Sometimes it just takes an honest sit down conversation. I had to tell one of my friends that the way she was acting actually hurt my feelings even though I knew that wasn’t her intention. Then I actually did lay it out for her that eventually she was going to find someone wonderful because she’s smart and successful and beautiful, but she was trying way too hard to make love happen and she needed to stop looking for Mr. Right for awhile. She actually took it really well and even though she still says things like “it’ll be another 10 years before I have kids!” It’s not nearly as often now. 

Post # 3
Member
1566 posts
Bumble bee
  • Wedding: May 2014

freshflowers:  I was that person for a long time.

After a particularly bad breakup with someone who was absolutely wrong for me, one of my guy friends who is happily married struck up a conversation with me asking me what I wanted in a relationship. What kind of man I thought that I’d love, and what the characteristics are in men that I admire and get along with. I still remember this conversation as being the first time I really just sat back and realized that the men I was dating and tended to date were the complete opposite of the kind of man who’d be able to fulfill my needs in a partner.

I didn’t change overnight, but I started just living my life for me. Eventually, the right guy and I crossed paths at the right time. The rest is history.

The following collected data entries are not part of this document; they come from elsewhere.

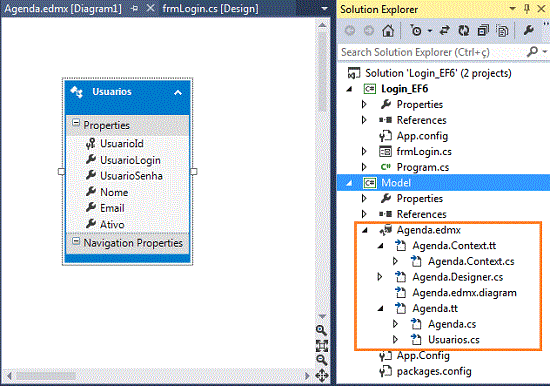Collapse the Properties section of Usuarios entity
Screen dimensions: 550x386
pos(76,123)
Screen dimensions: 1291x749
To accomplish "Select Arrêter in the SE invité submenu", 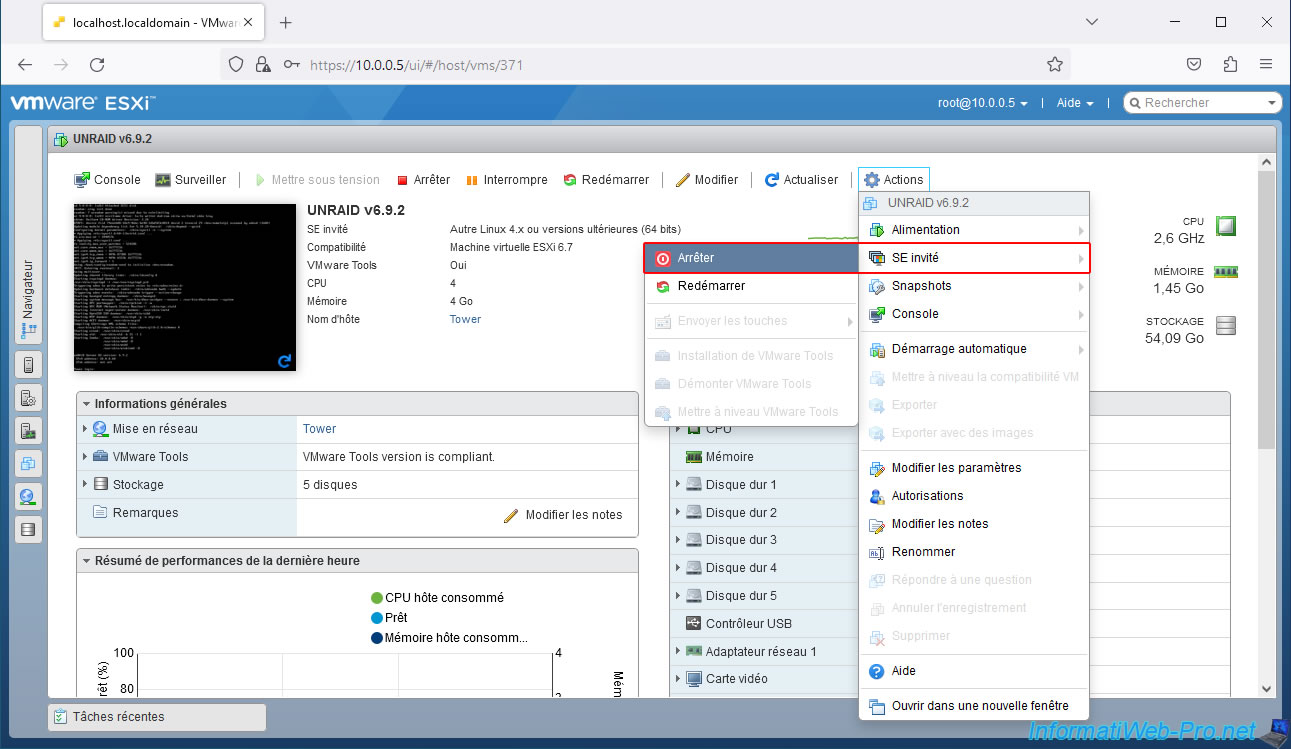I will 695,258.
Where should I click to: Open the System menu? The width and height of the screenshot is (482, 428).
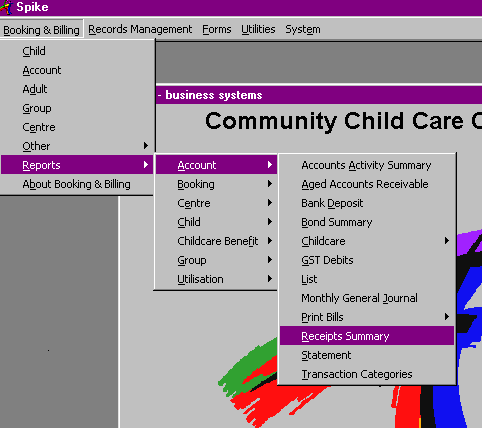point(303,29)
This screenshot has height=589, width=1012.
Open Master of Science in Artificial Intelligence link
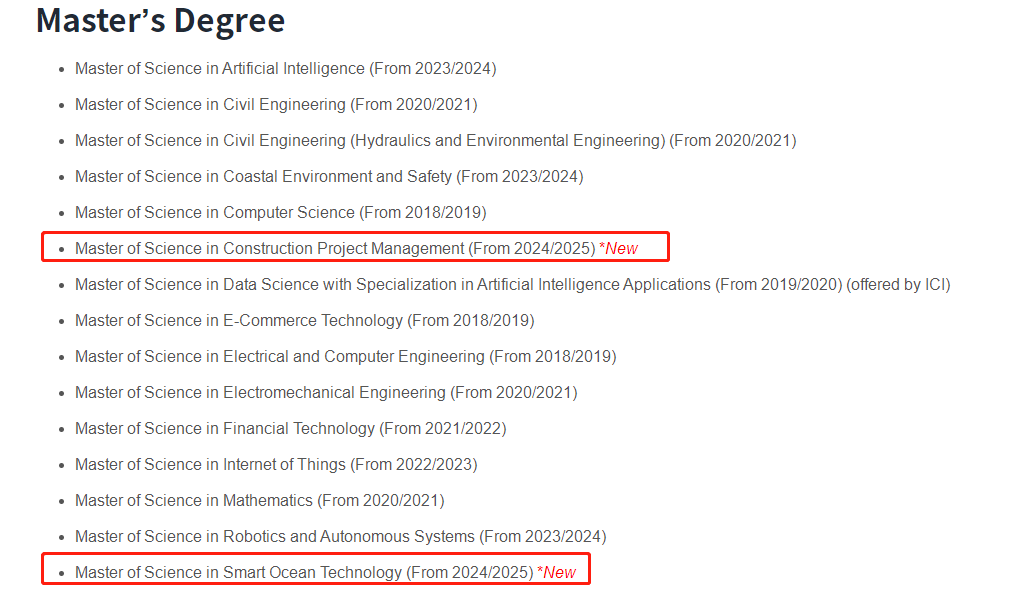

You may need to sit down and have a conversation with her about why getting married is so important to her, what her ideal mate would be and what her needs are in a partner. It sounds stupid, but that first question of why getting married is so important actually helped me to realize what it was that I was searching for, and not finding in the wrong places.

Post # 4
Member
1878 posts
Buzzing bee
  • Wedding: April 2013 - Valparaiso, IN

My best friend dealt with a horrible break up with the man she thought she was going to marry shortly after I got back from my honeymoon. Ever since then it’s, “I’m done with men. I’ll never get married, etc.” I don’t know what to say to her. So I feel you. Every once in a while she’ll say, IF she gets married. A small glimmer of hope from me. She tends to be quite dramatic sometimes.

Post # 5
Member
1025 posts
Bumble bee

One of my bridesmaids is EXACTLY like this! I know she doesnt mean for it to come accross this way but at a certain point it starts making me feel guilty for finding my own happiness and trying to share it with her– which is getting old very quickly. I’m still not sure how to handle it myself so I’m following to see what the rest of y’all have to say.